SELECTED EXTRACT →
--------------------------------------------------
She’s conscious, you idiot.

 

I realized that he wants to believe—and the rest of them as well—that she’s dying without pain. I think it’s cruel of me, but I tell him, no, she is not out of it and she feels lonely and unloved and how could you not call her ahead of time to say you changed your mind and weren’t going be there?

 

I don’t know what it’s like to be her. In my own narrow-mindedness, I think I would like being alone. It’s heartbreaking, though, to see someone alone who doesn’t want to be. To figure out that your friends and your family are no where to be found. That you have less than a handful of caring people who visit you and a niece you were never close to as your primary source of support.
--------------------------------------------------
DATASET EXTRACT →
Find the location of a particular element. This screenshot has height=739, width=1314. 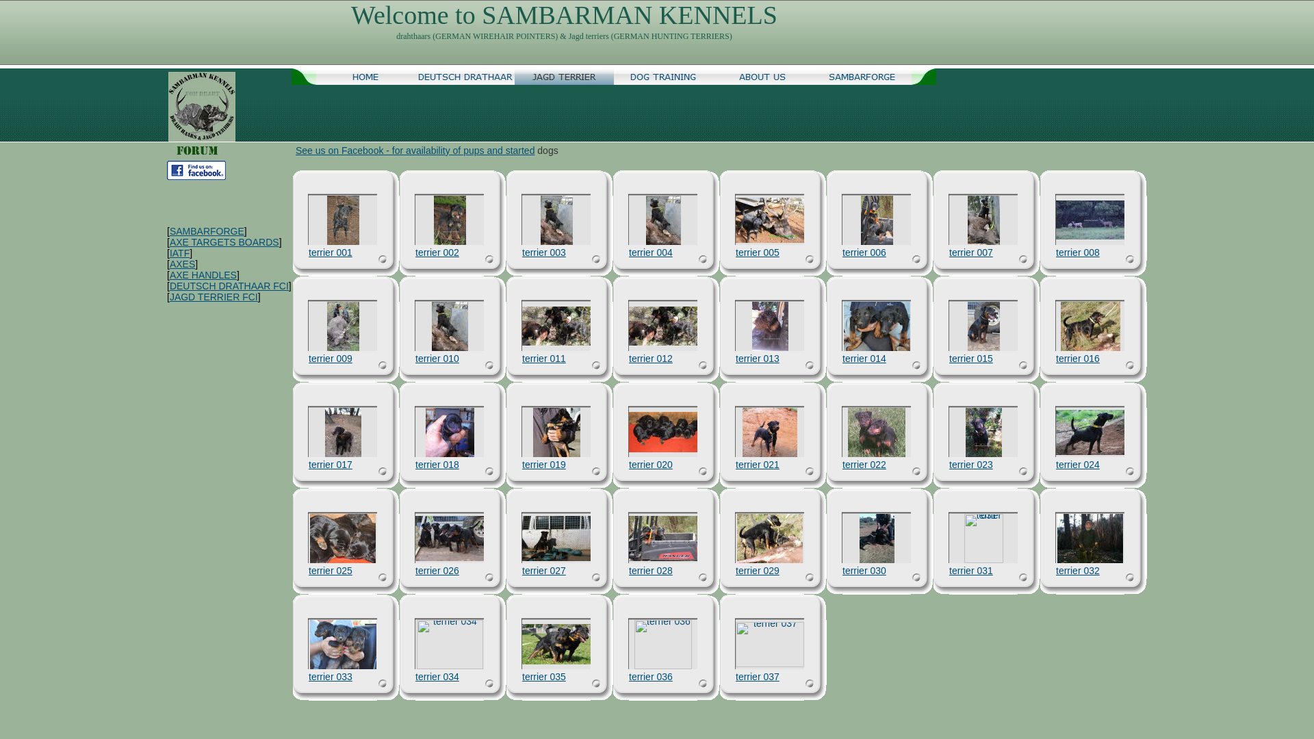

'terrier 017' is located at coordinates (342, 432).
--------------------------------------------------
TASKS TO CARRY OUT →
(a) Can you copy word for word everything in the passage about the lonely dying woman from "I realized that" down to "source of support."?
(b) Could you resume the passage about the lonely dying woman, carrying it on from its final sentence?

EXERCISE RESULTS →
(a)
I realized that he wants to believe—and the rest of them as well—that she’s dying without pain. I think it’s cruel of me, but I tell him, no, she is not out of it and she feels lonely and unloved and how could you not call her ahead of time to say you changed your mind and weren’t going be there?

 

I don’t know what it’s like to be her. In my own narrow-mindedness, I think I would like being alone. It’s heartbreaking, though, to see someone alone who doesn’t want to be. To figure out that your friends and your family are no where to be found. That you have less than a handful of caring people who visit you and a niece you were never close to as your primary source of support.

(b)
So I yelled at my brother, because he has illusions of his own good-guy and godly grandeur. He will tell you about Jesus, if you want. He will invite you to church. He’ll tell you God will set you free, but I imagine he would look puzzled if you asked him if he actually follows the WWJD mentality. For example, would Jesus bail on His aunt? How would my brother have felt if he were left to rot within the confines of four white walls and a number on his back? The rest of my family, they will shoot the breeze with you. They’ll adamantly make promises and say they are 100% behind you…unless they are out any gas money to come see you.

 

So, there you’ll be. Alone when you don’t want to be. Unloved. A chore and a burden. Outright, no one even bothers to say you’re not a bother.

 

You are a bother. You will continue to be a bother. Can you die now and let us bury you in the mud where you won’t take up our time and energy?

 

So I’ve made matters worse, at least for him. Now in addition to my unaccommodating aunt and her silly sickness, I have inconvenienced my brother with my anger. Why do you have to be like that, he asks. I repeat his question with bitterness in my voice.

 

 

I hang up.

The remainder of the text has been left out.